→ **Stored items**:
──────────────────────────────
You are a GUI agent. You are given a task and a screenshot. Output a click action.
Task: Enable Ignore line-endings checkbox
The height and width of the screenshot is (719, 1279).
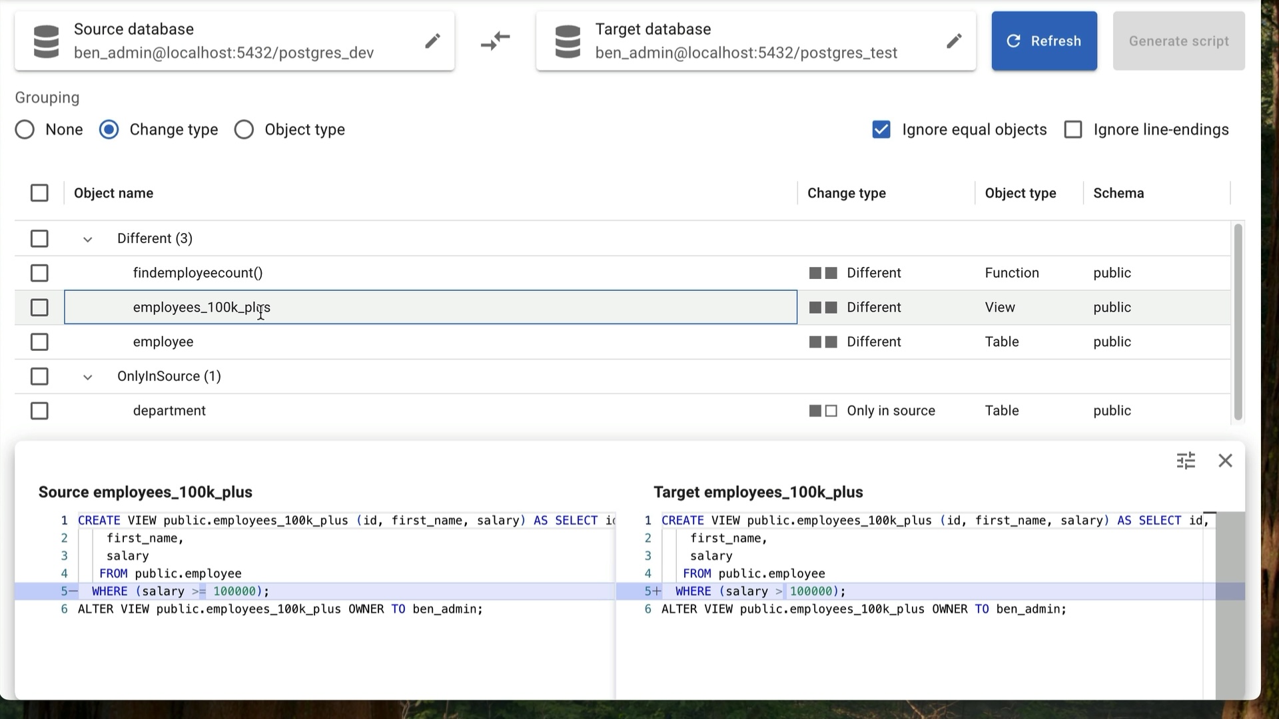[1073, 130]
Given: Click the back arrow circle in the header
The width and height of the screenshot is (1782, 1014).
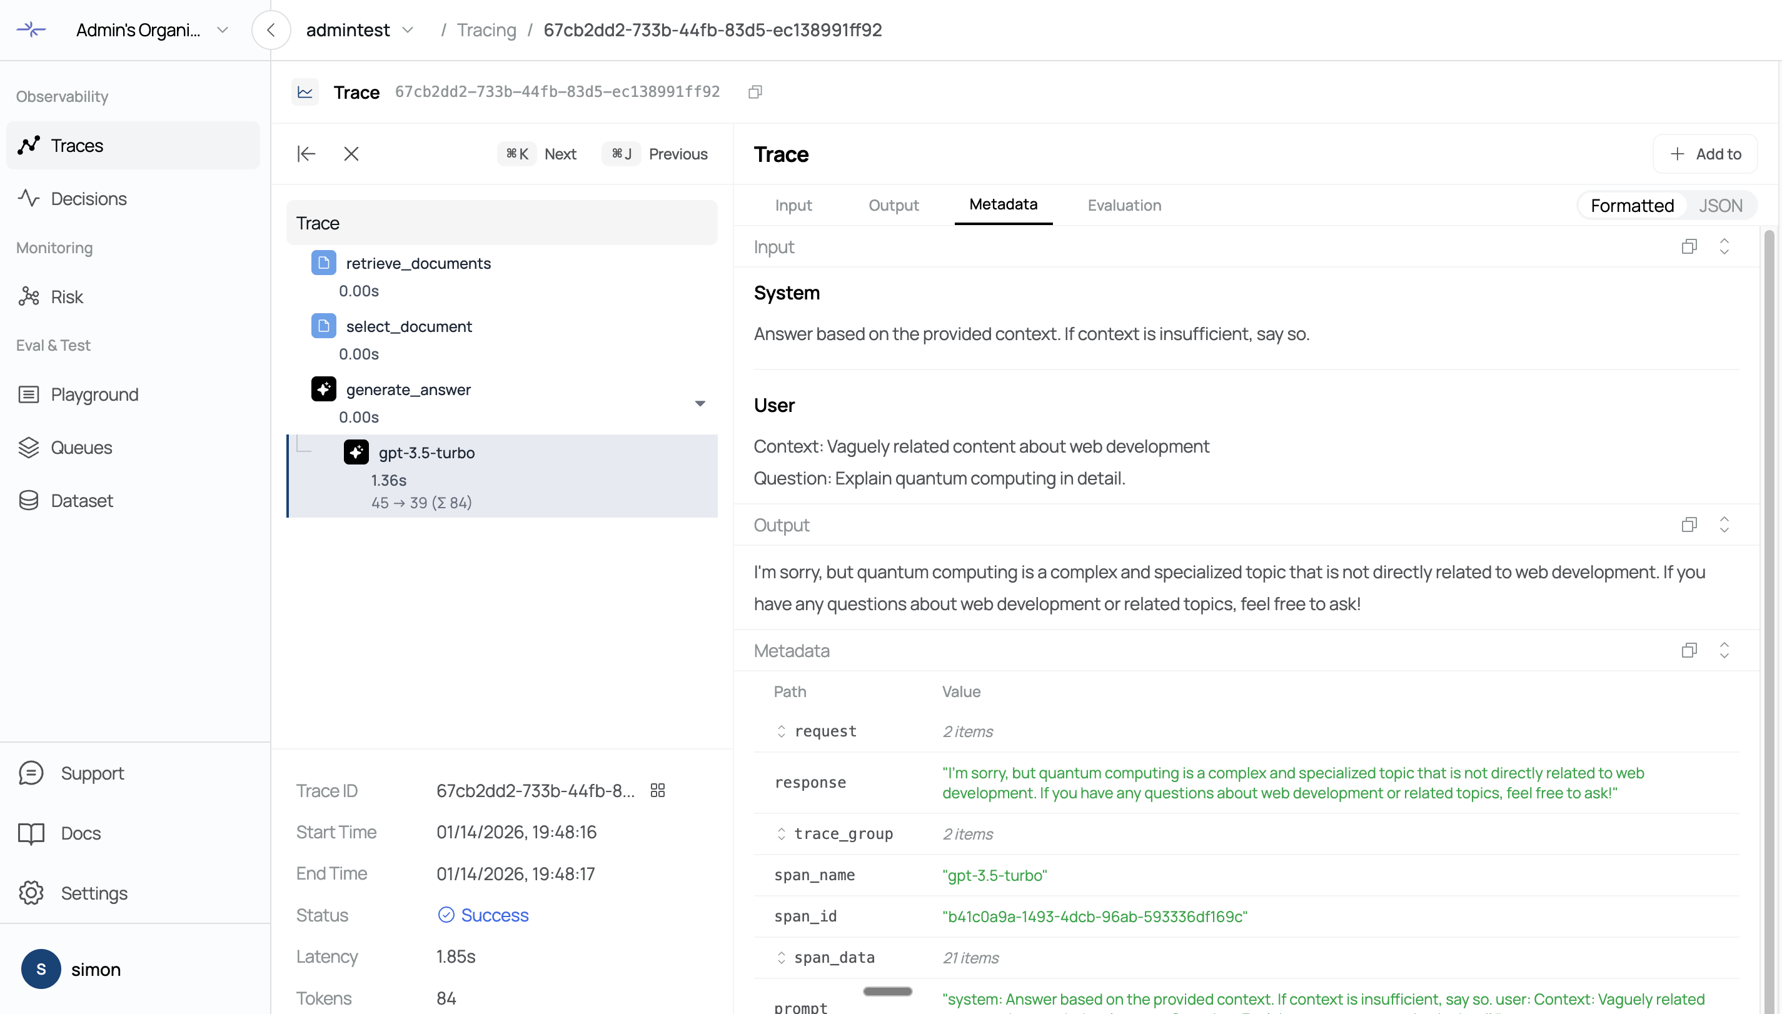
──────────────────────────────
→ **What you should do**:
Please write out all the data word for word, but keep every picture out.

→ **Result for this exercise**:
You are a GUI agent. You are given a task and a screenshot. Output a click action.
Task: Enable Ignore line-endings checkbox
The height and width of the screenshot is (719, 1279).
[1073, 130]
Given: Click the back arrow circle in the header
The width and height of the screenshot is (1782, 1014).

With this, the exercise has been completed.